Record set:
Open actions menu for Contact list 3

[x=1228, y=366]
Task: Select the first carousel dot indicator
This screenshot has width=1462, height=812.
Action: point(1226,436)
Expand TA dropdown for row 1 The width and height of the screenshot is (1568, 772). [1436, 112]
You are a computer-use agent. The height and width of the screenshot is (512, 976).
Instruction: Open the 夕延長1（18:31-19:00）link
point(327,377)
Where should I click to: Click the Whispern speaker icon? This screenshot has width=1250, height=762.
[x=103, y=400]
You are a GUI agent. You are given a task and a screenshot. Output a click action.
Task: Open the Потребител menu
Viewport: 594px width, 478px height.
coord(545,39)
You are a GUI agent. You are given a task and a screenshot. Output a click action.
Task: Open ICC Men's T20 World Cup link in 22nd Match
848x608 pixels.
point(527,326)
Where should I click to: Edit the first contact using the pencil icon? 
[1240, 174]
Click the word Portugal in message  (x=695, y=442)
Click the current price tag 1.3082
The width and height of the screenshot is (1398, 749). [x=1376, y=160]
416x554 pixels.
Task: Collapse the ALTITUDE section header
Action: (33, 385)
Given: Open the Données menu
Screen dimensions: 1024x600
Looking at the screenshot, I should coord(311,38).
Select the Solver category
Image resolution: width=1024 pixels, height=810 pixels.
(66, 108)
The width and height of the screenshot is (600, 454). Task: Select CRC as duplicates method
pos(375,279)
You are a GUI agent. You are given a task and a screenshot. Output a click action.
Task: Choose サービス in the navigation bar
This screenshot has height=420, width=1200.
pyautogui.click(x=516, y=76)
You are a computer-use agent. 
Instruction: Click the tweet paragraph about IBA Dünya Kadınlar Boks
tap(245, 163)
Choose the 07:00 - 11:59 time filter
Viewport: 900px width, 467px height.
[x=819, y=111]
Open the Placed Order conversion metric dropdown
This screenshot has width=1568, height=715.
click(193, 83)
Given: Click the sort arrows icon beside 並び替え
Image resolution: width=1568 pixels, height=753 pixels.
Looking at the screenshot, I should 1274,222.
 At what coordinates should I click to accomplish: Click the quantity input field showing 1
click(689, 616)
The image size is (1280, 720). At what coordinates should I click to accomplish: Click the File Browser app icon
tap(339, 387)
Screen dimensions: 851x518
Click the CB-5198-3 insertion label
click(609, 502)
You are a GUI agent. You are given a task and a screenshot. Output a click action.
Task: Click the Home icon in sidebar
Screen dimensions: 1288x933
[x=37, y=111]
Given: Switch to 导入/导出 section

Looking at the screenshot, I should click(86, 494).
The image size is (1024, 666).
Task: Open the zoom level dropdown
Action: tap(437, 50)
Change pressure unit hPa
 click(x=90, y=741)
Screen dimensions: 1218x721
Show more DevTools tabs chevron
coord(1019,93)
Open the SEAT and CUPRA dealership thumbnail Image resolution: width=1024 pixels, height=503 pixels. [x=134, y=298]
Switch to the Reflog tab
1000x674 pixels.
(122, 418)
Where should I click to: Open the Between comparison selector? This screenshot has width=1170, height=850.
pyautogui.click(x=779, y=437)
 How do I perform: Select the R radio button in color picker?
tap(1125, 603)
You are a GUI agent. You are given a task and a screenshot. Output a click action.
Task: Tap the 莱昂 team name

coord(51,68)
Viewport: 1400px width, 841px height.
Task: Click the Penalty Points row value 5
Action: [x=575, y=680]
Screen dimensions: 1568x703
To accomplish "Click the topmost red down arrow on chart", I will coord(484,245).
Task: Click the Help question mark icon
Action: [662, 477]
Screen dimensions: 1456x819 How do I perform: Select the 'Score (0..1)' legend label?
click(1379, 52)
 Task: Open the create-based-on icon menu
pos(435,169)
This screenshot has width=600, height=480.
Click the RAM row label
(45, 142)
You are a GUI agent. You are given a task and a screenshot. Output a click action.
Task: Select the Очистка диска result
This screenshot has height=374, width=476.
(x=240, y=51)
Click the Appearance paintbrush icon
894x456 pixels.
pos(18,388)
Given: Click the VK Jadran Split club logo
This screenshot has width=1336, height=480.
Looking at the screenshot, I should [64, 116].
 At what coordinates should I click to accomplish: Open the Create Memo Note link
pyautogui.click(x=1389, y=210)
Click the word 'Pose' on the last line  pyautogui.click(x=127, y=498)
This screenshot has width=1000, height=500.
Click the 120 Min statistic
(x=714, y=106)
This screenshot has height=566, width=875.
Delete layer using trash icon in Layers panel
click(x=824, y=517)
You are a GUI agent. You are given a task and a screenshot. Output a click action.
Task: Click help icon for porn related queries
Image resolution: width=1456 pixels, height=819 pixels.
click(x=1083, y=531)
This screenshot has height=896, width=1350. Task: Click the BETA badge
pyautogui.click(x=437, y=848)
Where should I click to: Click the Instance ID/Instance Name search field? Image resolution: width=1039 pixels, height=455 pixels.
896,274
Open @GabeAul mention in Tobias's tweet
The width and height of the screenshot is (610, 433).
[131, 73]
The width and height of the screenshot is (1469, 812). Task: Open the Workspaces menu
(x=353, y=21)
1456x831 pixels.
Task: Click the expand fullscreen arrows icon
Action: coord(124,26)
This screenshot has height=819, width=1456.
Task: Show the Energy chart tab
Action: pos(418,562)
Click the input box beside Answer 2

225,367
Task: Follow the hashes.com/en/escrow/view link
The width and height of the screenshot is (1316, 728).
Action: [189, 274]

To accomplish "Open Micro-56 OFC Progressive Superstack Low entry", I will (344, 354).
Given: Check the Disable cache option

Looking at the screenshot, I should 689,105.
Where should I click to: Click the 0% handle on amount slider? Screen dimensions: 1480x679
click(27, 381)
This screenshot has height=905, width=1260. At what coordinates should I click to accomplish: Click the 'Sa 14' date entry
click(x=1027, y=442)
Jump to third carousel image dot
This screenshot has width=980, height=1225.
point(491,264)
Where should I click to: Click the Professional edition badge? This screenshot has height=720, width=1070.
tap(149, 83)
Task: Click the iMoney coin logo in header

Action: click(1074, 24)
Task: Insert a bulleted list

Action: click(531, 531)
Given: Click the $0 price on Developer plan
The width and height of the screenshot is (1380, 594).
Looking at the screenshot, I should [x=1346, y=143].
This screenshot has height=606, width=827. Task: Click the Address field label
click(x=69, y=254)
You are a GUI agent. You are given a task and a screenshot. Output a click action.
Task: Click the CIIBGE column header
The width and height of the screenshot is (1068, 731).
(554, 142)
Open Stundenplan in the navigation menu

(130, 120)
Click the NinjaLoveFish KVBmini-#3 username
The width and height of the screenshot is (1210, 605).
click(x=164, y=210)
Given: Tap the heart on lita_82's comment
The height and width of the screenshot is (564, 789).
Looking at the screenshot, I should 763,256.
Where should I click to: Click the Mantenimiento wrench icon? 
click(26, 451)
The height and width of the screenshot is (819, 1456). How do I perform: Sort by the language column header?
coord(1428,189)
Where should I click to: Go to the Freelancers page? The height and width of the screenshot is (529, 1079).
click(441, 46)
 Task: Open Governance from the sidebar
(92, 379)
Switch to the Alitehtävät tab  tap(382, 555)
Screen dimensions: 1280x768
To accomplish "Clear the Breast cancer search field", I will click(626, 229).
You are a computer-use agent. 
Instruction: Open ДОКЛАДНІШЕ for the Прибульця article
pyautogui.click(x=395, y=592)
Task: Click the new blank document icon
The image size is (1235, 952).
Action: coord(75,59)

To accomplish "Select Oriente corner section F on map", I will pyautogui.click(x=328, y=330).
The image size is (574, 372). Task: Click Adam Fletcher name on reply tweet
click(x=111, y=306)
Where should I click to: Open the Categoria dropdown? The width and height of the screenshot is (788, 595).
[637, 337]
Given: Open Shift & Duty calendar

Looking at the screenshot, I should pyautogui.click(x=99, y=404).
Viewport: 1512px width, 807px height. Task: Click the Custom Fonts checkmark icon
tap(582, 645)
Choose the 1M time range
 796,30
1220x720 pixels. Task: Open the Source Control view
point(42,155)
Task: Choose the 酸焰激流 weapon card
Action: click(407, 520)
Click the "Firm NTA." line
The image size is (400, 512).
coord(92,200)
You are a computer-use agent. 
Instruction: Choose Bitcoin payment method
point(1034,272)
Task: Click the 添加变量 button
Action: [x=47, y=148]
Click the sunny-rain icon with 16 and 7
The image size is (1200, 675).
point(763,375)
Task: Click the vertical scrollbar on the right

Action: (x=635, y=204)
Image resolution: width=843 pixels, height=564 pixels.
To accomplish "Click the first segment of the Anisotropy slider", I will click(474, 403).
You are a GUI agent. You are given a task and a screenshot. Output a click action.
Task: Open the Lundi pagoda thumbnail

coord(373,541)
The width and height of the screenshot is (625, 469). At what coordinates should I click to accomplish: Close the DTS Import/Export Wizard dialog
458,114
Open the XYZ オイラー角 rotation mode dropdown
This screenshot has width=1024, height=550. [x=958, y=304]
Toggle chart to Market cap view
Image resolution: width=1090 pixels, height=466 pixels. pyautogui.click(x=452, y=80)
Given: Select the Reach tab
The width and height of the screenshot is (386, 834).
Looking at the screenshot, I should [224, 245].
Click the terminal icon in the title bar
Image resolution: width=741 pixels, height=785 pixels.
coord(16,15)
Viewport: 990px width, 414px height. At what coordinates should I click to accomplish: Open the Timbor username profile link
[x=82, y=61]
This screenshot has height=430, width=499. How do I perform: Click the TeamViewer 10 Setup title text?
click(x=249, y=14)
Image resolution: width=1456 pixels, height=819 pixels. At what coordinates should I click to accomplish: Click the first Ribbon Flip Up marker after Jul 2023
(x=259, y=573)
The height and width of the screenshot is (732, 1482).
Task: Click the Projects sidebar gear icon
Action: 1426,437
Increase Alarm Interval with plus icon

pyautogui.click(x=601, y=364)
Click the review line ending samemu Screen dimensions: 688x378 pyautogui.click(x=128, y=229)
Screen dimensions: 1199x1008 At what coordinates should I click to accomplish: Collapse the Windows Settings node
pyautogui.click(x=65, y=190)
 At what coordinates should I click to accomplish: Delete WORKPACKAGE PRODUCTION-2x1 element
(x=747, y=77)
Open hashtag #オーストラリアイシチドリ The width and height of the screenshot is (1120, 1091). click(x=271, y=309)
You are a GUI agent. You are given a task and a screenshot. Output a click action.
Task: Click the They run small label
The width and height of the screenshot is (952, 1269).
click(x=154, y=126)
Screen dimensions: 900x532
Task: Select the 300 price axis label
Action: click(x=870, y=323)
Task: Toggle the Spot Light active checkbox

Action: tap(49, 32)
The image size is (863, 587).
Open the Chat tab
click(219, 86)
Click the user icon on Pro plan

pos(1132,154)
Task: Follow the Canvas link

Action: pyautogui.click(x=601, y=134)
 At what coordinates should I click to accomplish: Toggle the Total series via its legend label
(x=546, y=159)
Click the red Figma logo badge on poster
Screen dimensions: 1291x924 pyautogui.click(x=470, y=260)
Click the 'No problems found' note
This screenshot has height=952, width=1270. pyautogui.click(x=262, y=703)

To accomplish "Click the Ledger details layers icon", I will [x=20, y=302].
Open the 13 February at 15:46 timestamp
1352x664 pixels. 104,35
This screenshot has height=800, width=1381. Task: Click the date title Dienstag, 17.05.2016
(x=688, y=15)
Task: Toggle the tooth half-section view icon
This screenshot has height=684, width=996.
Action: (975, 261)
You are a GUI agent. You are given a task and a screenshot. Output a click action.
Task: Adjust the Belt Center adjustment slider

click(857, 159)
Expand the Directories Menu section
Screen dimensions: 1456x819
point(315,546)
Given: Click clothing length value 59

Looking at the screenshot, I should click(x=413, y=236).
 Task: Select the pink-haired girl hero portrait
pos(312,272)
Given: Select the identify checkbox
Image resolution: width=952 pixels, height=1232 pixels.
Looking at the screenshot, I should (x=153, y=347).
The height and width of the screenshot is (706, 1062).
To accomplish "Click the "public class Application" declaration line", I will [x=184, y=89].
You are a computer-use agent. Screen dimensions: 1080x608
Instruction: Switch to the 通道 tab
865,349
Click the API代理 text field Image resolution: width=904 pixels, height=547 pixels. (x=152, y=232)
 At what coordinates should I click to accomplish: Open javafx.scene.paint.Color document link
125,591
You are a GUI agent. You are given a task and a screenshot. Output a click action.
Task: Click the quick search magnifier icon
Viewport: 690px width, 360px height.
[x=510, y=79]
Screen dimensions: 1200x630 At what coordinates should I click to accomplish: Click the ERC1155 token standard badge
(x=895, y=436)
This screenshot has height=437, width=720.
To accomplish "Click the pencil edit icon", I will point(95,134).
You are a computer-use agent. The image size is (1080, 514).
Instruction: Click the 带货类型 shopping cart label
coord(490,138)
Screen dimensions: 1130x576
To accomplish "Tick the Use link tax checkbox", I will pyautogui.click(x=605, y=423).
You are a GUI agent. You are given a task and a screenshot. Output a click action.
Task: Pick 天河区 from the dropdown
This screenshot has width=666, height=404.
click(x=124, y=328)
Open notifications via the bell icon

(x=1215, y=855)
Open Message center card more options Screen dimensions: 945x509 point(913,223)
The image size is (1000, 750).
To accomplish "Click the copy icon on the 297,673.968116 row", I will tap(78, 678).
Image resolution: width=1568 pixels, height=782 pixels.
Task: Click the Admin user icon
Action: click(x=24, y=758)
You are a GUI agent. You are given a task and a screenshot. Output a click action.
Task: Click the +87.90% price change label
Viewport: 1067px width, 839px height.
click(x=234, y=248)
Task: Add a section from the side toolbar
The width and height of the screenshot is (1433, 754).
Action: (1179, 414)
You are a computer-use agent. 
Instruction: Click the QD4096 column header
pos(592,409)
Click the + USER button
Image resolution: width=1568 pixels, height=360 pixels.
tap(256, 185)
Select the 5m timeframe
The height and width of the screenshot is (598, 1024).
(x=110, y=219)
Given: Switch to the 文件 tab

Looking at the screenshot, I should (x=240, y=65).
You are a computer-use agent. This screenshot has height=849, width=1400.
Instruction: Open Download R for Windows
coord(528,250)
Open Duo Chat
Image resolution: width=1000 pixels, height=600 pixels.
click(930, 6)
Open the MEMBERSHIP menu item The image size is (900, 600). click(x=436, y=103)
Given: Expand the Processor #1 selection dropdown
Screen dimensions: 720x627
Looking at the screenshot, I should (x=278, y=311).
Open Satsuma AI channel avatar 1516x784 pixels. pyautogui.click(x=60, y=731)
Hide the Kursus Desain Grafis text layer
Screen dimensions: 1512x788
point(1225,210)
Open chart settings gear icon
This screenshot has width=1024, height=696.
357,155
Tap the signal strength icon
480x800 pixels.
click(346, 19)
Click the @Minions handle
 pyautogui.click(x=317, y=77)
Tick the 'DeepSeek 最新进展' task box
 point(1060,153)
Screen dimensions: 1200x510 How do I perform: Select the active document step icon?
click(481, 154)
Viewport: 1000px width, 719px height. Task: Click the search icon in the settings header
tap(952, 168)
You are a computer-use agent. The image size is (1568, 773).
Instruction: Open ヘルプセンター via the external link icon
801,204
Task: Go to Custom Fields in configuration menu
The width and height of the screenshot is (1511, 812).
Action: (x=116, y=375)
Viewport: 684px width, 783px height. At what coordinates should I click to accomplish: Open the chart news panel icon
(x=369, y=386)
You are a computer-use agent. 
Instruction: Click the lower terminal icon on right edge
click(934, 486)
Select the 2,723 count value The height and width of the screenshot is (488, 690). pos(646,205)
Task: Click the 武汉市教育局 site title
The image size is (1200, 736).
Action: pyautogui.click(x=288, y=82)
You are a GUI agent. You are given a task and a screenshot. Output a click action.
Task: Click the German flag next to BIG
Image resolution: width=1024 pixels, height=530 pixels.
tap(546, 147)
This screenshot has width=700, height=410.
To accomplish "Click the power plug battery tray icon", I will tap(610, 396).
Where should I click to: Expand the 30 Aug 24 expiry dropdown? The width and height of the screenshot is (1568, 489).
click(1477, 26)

What you are asked to do:
Repeat the material between the lines holding "Given: Tap the heart on lita_82's comment" and "click(26, 451)", inclusive.

Result of the task:
Given: Tap the heart on lita_82's comment
The height and width of the screenshot is (564, 789).
Looking at the screenshot, I should 763,256.
Where should I click to: Click the Mantenimiento wrench icon? 
click(26, 451)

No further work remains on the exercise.